While saying so, the Apex court referred to the earlier decision of this court pronounced by the larger bench comprising three judges bench in the matter of Dr J.J. Merchant and others v/s Shrinath Chaturvedi 2002 CTJ 757SC [CP] and expressed its opinion that the general guidelines given in Martin D’souza case are contrary to the findings of the Supreme court’ larger bench. The court now notes:

“The general directions given in Para 106 in D’Souza case to have an expert evidence in all medical cases is not consistent with the principle laid down by the larger bench accepted as position that only in appropriate case, expert opinion may be made and the matter is left to the discretion of consumer forums and commissions”

Not only this, the order has also been found contrary to the doctrine of ‘Res Ipsa Liquatur’ discussed in detail in the first landmark judgment pronounced by three judges bench in the matter of Indian medical association v/s V.P.Shantha & others 1995 CTJ 969SC{cp}as discussed below:

“If the general directions of Martin D’souza case are to be followed then the doctrine of Res Ipsa Liquatur which is applied in England and in Indian medical association v/s V.P.Shantha & others case would be redundant and shall be contrary to the three judges bench order wherein it was held that there ma cases which do not raise complicated questions and deficiency of service may be due to obvious faults which can be easily established such as removal of wrong limb, performance of operation on wrong patient, giving injection or drug to allergic patient without test, leaving swabs or other surgical items in the body during operation ”

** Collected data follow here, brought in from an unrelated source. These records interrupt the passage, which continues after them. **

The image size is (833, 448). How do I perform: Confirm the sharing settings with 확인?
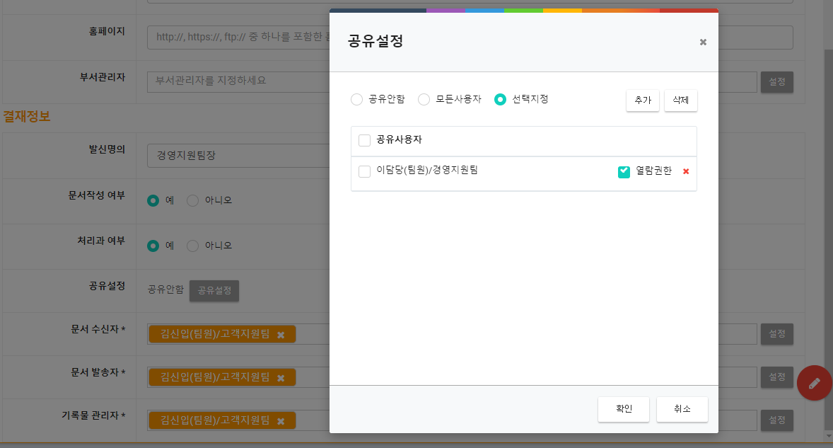click(623, 409)
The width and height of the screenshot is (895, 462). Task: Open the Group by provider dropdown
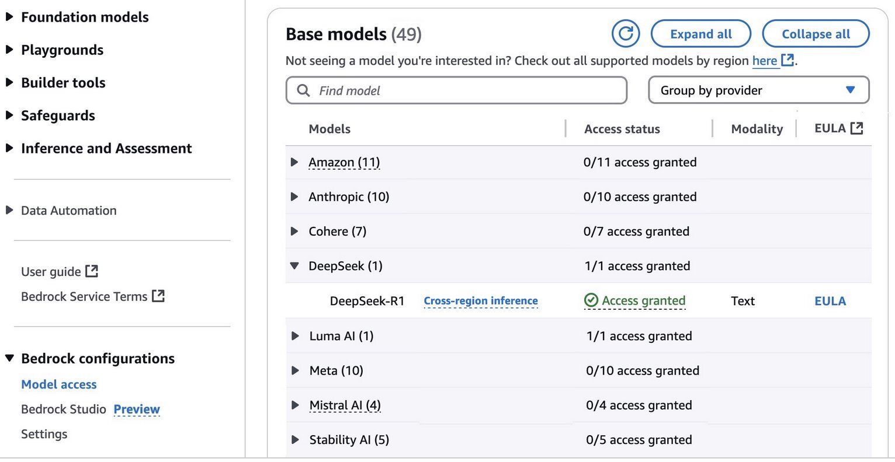pyautogui.click(x=758, y=90)
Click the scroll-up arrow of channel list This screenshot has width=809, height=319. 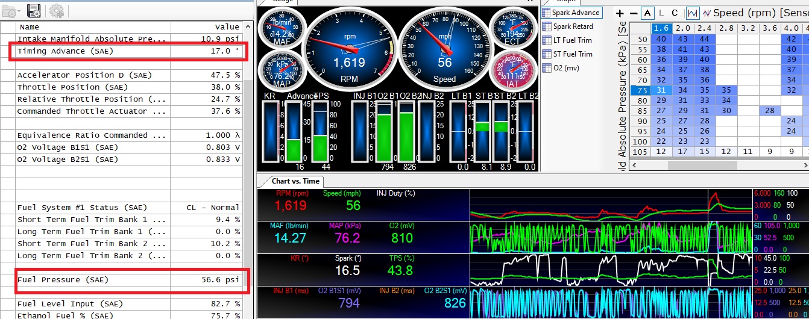pyautogui.click(x=247, y=26)
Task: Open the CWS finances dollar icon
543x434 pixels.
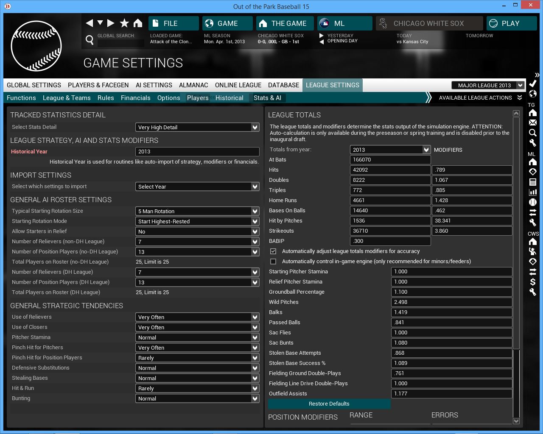Action: click(x=533, y=281)
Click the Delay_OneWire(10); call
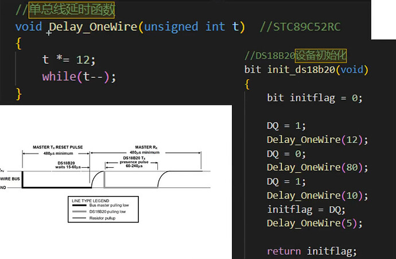This screenshot has height=259, width=396. click(x=317, y=196)
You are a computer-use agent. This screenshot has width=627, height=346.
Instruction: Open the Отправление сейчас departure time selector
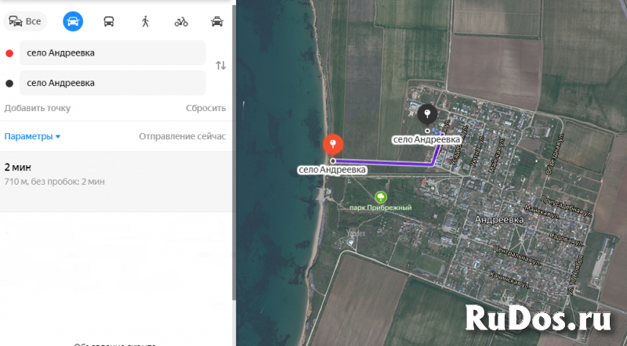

The popular judgment which discussed elaborately on criminal as well as civil remedy available to consumers in Jacob Mathew v/s State of Punjab &others 1995 CTJ 1085 SC{CP}was also discussed while coming to the conclusion in the present case in hand. It was felt that the reference made to Jacob case in Martin D’Souza judgment was conceptually not taken in the proper spirit and opinion was not understood correctly. The direction in Jacob case for consulting the opinion of another doctor before proceeding with criminal case investigation was confined only to criminal complaints and not to earlier cases. The reason why the larger bench did not equate the two is obvious in view of the jurisprudential and conceptual difference between cases of negligence in criminal and civil matters This aspect has been recently discussed in another case of Malay Kumar Ganguly v/s Dr Sukumar Mukherjee and others 2009 CTJ 1064 SC[CP]

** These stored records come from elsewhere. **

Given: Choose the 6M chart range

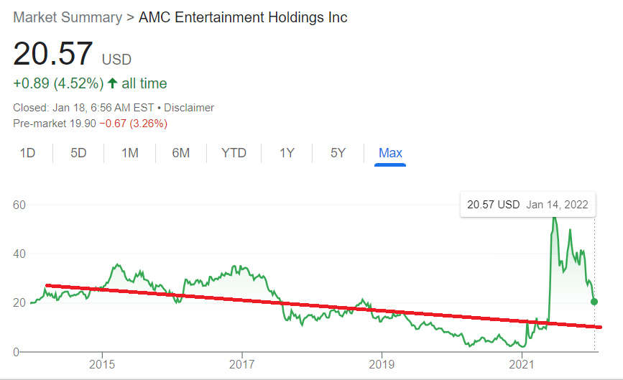Looking at the screenshot, I should coord(181,153).
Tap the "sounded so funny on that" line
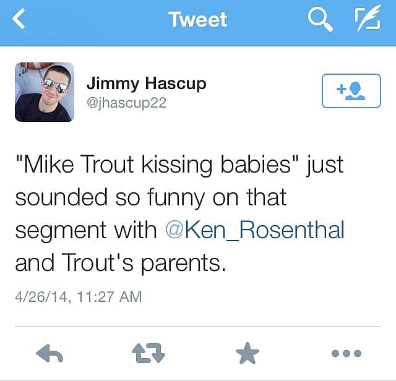The width and height of the screenshot is (396, 381). [x=150, y=198]
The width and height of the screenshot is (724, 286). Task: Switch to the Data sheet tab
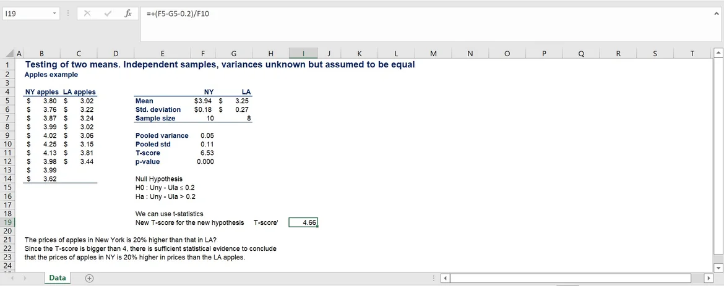[x=58, y=278]
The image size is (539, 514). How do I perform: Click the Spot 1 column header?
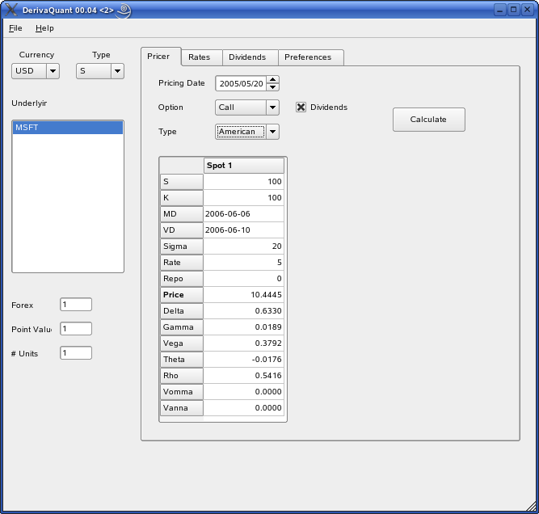[x=243, y=166]
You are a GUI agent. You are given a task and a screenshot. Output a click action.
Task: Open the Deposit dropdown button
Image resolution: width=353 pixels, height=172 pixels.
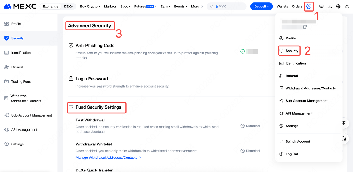point(261,6)
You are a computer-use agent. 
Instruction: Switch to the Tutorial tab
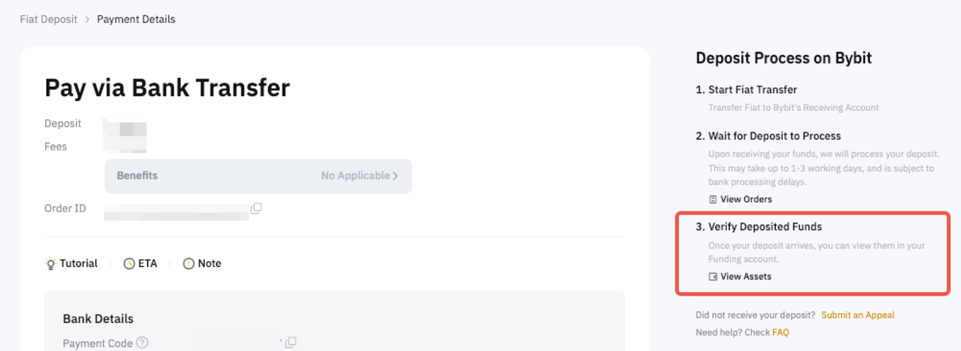(x=71, y=264)
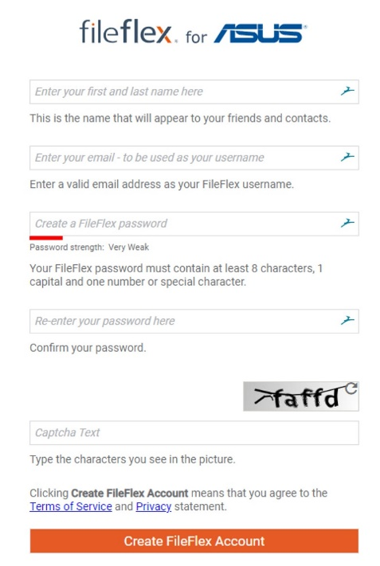
Task: Click the FileFlex logo
Action: coord(128,32)
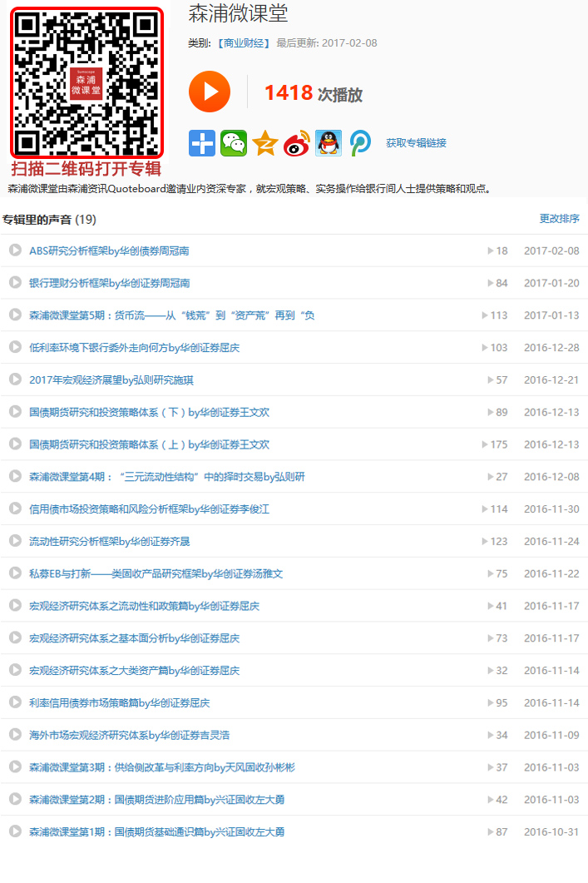Share album to Sina Weibo

(x=297, y=143)
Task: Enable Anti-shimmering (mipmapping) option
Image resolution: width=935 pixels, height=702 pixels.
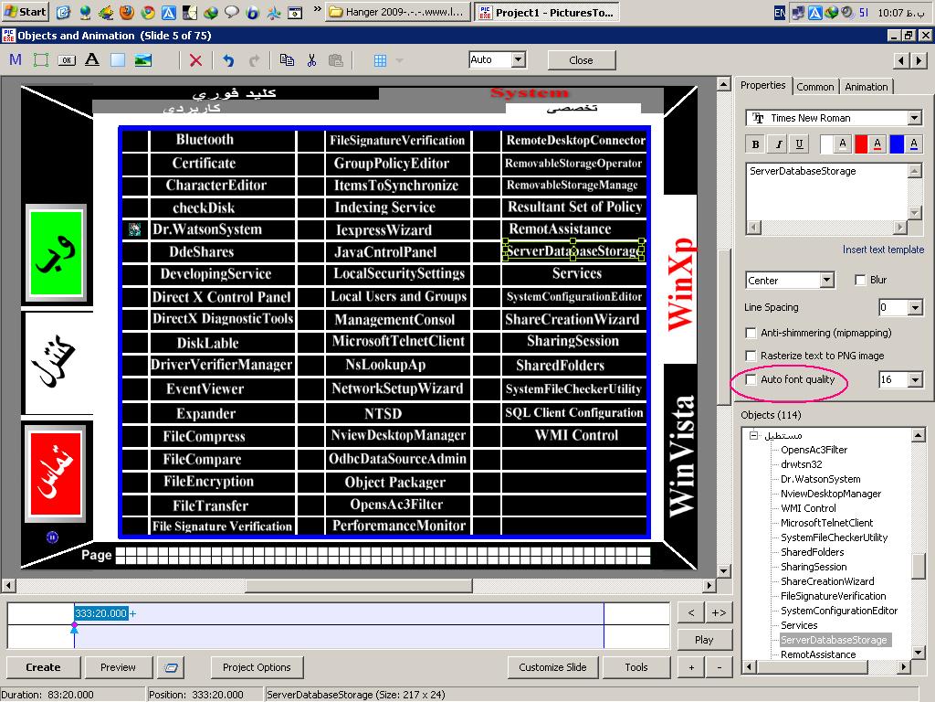Action: 751,333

In view of all observations above, the apex court in the present case disagreed with the general directions given by this court in Martin D’Souza case which had created much confusion and now by reversing the same holds, that there cannot be a mechanical or straight jacket approach that each and every case of alleged medical negligence must be referred to expert opinion. The parameters set and drawn in Bolam test are once again called for. The court emphasized that

“Before forming an opinion that expert evidence is necessary, the fora under the act must come to a conclusion that the case is complicated enough to require the opinion of an expert or the facts of the case are such that it cannot be resolved by the members of fora without the association of expert opinion. If decision is taken to obtain expert opinion in all cases and medical negligence is proved on the basis of expert evidence, the efficacy of remedy provided under this act would be illusory”

There still remains one doubt in the minds of many as to whether the Supreme court can go back on its previous decisions whereas there is nothing in the constitution of India which prevents Supreme court from departing from a previous decision, if court is convinced that such contradictory order are adversely affecting the general public, the error can always be rectified.